> Provided passage
- Opening Delimiter -

Cases cross 200,000 in Philippines, dimming hopes of slowdown in spread

Coronavirus infections in the Philippines topped 200,000 yesterday – more than half of which were reported this month alone – dampening hopes that the country could finally see a “flattening of the curve” by next month.

The Health Ministry reported 5,277 new cases of Covid-19 yesterday, taking the Philippines’ total caseload to 202,361.

At least 118,000 of these cases were added to the tally this month.

Ninety-nine more deaths from the coronavirus were also reported yesterday. More than 3,100 have so far died in the Philippines, a third of which occurred this month alone.

The Philippines has the most number of cases in South-east Asia.

The country crossed another grim milestone despite a two-week lockdown enforced early this month and assurances from health officials that a “rebooted” response should slow the virus’ spread.

Before that lockdown, most of the Philippines went through one of the world’s strictest and longest shelter-at-home restrictions from mid-March to May.

Since those restrictions were eased, however, cases have surged, from just 300 to 500 a day to an average of 4,500 in recent weeks.

This month’s lockdown again grounded some 27 million people inside their homes. This was supposed to give hospitals a breather, after health groups warned that the health system was close to collapsing.

But a week after stay-at-home curbs were relaxed, and despite the promise of a “refreshed” response, hospitals remain overwhelmed with patients, and health workers say they are still working more hours, covering more ground and getting meagre pay.

- Closing Delimiter -

> Entries provided
- Opening Delimiter -

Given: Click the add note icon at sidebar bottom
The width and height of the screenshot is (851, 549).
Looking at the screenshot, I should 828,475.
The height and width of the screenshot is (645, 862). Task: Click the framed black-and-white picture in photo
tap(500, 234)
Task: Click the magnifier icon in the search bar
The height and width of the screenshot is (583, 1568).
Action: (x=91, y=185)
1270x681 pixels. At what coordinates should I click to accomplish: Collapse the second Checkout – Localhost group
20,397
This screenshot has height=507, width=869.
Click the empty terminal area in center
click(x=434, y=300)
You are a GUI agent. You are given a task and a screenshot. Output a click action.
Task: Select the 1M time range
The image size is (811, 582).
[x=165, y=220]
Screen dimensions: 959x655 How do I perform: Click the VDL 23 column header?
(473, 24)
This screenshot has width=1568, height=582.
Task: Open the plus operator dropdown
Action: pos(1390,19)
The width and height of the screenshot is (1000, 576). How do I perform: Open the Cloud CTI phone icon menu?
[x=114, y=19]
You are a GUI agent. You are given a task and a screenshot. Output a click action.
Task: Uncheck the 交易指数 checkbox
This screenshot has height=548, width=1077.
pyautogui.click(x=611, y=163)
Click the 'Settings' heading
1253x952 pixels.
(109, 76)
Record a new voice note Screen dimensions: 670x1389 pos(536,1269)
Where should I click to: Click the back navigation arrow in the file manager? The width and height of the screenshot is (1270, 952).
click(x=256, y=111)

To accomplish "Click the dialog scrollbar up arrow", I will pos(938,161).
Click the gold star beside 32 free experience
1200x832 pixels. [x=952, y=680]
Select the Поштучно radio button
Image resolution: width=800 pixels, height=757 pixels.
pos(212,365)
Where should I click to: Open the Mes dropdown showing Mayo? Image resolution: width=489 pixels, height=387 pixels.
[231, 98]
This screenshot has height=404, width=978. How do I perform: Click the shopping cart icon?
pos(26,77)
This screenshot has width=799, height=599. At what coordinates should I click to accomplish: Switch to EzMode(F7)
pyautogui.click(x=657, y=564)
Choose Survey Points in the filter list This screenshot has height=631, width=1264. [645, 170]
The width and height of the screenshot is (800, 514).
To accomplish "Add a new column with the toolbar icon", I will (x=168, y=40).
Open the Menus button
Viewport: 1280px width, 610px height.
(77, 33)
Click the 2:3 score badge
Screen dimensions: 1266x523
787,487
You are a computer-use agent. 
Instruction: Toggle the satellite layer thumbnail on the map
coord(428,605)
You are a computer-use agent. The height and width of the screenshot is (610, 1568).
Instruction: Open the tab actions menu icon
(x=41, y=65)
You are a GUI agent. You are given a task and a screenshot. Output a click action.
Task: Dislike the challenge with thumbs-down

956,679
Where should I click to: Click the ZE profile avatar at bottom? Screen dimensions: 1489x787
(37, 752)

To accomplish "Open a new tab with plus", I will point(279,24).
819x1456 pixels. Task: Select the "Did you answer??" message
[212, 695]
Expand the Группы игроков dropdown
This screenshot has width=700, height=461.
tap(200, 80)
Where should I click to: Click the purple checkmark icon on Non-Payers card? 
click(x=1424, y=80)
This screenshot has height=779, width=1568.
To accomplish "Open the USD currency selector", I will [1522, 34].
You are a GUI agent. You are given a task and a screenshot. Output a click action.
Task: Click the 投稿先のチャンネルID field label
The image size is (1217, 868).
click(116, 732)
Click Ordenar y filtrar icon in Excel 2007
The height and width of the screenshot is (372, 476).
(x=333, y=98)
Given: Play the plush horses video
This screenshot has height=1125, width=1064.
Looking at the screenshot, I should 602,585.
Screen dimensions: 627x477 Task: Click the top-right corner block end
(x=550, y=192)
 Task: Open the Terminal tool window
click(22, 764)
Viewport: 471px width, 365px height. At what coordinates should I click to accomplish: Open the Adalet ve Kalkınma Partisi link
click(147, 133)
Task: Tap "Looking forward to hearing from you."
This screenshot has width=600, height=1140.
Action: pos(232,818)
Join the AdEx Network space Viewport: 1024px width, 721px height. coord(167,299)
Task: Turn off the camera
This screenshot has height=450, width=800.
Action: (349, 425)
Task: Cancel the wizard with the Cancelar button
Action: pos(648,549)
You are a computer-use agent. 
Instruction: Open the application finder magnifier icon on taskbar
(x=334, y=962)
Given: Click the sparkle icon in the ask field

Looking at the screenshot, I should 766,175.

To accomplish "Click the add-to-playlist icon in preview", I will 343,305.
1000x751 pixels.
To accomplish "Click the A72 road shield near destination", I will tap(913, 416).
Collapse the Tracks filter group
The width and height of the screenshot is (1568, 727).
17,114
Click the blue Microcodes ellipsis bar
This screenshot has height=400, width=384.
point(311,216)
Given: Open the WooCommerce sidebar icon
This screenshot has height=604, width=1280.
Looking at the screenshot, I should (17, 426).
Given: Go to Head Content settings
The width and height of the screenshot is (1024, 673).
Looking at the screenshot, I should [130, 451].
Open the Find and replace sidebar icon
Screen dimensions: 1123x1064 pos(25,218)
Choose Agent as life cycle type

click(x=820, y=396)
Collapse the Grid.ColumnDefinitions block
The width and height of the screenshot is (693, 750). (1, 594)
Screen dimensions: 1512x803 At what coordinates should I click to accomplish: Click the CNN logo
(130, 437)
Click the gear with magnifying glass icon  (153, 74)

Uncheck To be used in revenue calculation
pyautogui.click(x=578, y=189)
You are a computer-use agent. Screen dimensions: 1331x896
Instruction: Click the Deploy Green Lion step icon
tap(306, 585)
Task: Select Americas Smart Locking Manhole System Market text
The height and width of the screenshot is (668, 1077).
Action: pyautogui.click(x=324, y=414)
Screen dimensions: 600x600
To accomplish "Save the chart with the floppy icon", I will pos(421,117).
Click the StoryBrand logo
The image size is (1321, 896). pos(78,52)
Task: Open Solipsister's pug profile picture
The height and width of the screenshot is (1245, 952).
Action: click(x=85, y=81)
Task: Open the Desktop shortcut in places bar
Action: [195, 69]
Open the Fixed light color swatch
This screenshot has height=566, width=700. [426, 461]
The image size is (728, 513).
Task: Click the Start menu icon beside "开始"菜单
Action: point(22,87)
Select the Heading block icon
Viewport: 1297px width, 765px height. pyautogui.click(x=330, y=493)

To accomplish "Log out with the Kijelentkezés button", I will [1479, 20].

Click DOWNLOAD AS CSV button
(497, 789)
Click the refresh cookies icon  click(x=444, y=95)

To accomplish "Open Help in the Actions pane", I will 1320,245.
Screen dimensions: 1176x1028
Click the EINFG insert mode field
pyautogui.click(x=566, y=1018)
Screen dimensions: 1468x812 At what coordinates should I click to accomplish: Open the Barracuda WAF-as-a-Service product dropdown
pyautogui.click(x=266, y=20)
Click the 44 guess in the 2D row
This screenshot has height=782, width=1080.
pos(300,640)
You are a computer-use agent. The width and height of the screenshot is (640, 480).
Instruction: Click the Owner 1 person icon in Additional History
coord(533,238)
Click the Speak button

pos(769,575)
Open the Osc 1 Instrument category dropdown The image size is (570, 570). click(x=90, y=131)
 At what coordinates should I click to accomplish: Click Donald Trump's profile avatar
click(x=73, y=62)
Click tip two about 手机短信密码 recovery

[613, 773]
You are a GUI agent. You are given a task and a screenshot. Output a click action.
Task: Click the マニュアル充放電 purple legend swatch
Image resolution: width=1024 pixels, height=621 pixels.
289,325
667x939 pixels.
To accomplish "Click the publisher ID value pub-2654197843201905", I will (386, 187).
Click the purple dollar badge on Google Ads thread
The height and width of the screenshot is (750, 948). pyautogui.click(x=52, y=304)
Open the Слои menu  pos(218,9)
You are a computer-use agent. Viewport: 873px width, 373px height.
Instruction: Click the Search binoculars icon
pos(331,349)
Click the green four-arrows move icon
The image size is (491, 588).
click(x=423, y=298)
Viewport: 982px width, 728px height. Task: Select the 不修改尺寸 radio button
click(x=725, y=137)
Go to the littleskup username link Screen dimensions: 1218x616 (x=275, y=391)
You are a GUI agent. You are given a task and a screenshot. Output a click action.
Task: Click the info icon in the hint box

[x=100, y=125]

- Closing Delimiter -

> Problems to solve
1. List every word or phrase that the article on Covid-19 in the Philippines places inside quotation marks.
2. Please copy the article on Covid-19 in the Philippines word for word, from "Cases cross 200,000" up to and including "in South-east Asia.".
3. Carry the article on Covid-19 in the Philippines forward, starting right after its final sentence.

> Exercise responses
1.
“flattening of the curve”
“rebooted”
“refreshed”

2.
Cases cross 200,000 in Philippines, dimming hopes of slowdown in spread

Coronavirus infections in the Philippines topped 200,000 yesterday – more than half of which were reported this month alone – dampening hopes that the country could finally see a “flattening of the curve” by next month.

The Health Ministry reported 5,277 new cases of Covid-19 yesterday, taking the Philippines’ total caseload to 202,361.

At least 118,000 of these cases were added to the tally this month.

Ninety-nine more deaths from the coronavirus were also reported yesterday. More than 3,100 have so far died in the Philippines, a third of which occurred this month alone.

The Philippines has the most number of cases in South-east Asia.

3.
About three-quarters of hospital beds reserved for coronavirus patients are occupied, according to a daily bulletin from the Health Ministry.

Data analysts at the state-run University of the Philippines had forecast a “flattening of the curve” by the end of next month.

The situation is “not yet out of control”, said Professor Guido David, who heads a research team at the university. “Flattening does not mean it is over. It means there are still cases but the number of cases is on the decline.”

He said Covid-19 cases in the Philippines would have surged to 250,000 by Aug 31, if not for the lockdown and other measures the government is now taking.

But Health Undersecretary Maria Rosario Vergeire said “nothing is certain at this point”.

Another lockdown to contain the outbreak is unlikely. The government has already pivoted from pursuing a more aggressive approach to tackle the coronavirus to restarting a shrinking economy.

The Philippine economy suffered its deepest slump on record in the second quarter, plunging the nation into a recession with little hope of a quick recovery.

Government economists pinned that on crippling measures enforced during the sweeping lockdown from mid-March to May 31 that shut down three quarters of the economy. At least three million people lost their jobs as businesses both large and small were either closed or downsized.

President Rodrigo Duterte has said the government no longer has money to feed those who have lost the means to earn a living.

He is instead pinning the nation’s chances of a recovery on a vaccine that may not come till December.